第2回 物理工学科教室談話会（講師：Prof.T. Kimoto）
|場所：||工学部6号館 2階 62号講義室|
|講師：||Prof. T. Kimoto|
|所属：||Dept. of Electronic Science & Engineering, Kyoto University|
|題目：||Material Science in SiC Power Devices|
Abstract：Power semiconductor devices have attracted increasing attention as key components in a variety of power conversion systems. Although the performance of Si power devices has remarkably been improved, silicon carbide (SiC) (and gallium nitride (GaN)) is promising for advanced low-loss and fast power devices, which can substantially outperform Si-based power devices. Through recent progress in SiC growth and device technologies, production of 600 –1700 V SiC Schottky barrier diodes and power MOSFETs has started, and remarkable improvement of energy efficiency has been demonstrated in real systems such as power supplies, air conditioners, photovoltaic power converters, and railcars. In spite of the promising potential of SiC power devices, basic understanding of material science associated with SiC is still very poor, leading to the lack of guidelines for defect control and thereby further improvement of device performance/reliability. In this seminar, several important topics including the oxide/semiconductor interface, carrier lifetimes, and high-field phenomena in SiC are reviewed.
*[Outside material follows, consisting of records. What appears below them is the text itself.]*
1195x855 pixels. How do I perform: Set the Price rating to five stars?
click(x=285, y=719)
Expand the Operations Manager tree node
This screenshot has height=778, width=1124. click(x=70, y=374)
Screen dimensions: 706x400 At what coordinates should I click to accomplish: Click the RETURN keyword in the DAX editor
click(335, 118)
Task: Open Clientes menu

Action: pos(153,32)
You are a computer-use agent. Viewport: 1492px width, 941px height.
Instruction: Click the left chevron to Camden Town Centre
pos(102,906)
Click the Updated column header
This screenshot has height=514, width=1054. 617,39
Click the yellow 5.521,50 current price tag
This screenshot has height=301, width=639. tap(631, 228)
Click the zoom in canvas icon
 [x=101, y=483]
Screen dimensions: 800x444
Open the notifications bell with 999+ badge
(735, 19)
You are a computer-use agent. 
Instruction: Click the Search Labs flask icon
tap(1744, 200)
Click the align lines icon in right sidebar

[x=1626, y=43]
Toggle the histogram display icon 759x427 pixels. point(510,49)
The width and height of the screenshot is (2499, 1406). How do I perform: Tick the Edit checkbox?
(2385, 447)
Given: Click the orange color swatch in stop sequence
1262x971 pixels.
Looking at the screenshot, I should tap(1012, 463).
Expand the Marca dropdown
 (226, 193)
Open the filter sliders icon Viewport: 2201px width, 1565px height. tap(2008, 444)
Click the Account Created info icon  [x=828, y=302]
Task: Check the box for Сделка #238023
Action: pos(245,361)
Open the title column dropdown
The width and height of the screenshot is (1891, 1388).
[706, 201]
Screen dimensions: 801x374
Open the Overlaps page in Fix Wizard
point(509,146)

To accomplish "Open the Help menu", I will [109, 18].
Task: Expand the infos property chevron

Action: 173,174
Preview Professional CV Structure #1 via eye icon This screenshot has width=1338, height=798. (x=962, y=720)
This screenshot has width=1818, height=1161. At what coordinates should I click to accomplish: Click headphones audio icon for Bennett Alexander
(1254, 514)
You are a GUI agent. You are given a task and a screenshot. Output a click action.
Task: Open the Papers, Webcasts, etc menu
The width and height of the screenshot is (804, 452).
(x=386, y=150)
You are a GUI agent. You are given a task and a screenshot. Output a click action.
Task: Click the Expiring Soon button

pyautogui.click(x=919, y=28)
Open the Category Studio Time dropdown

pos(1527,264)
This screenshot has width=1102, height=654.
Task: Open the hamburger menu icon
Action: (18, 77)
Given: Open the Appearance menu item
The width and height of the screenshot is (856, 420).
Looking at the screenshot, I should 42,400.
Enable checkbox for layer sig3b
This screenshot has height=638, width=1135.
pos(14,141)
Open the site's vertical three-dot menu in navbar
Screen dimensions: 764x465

SiC power MOSFETs are an ideal power switch owing to the low on-resistance and fast switching. However, the interface properties of SiO2/SiC MOS structures are still far from a satisfactory level, severely affecting the performance and reliability of SiC power MOSFETs. To understand the MOS physics, the interface defects have been characterized by several unique techniques, and the correlation with channel mobility has been established. Control of carrier lifetimes in SiC is a key technology for SiC bipolar devices such as PiN diodes, thyristors, and IGBTs. The author’s group identified the lifetime-killing defect in SiC and revealed its microstructure; that is carbon monovacancy. The carbon vacancy defects can be almost completely eliminated or intentionally generated by several techniques. By combination of these processes, control of carrier lifetimes in SiC has been demonstrated.
Junction breakdown is mainly governed by impact ionization caused by high-energy carriers under high electric field. The author’s group fabricated unique diode structures and succeeded to accurately determine the electron and hole impact ionization coefficients in the wide electric field and temperature ranges. A few unusual behaviors
are observed in impact ionization coefficients, and these phenomena may be attributed to a unique electronic band structure of SiC.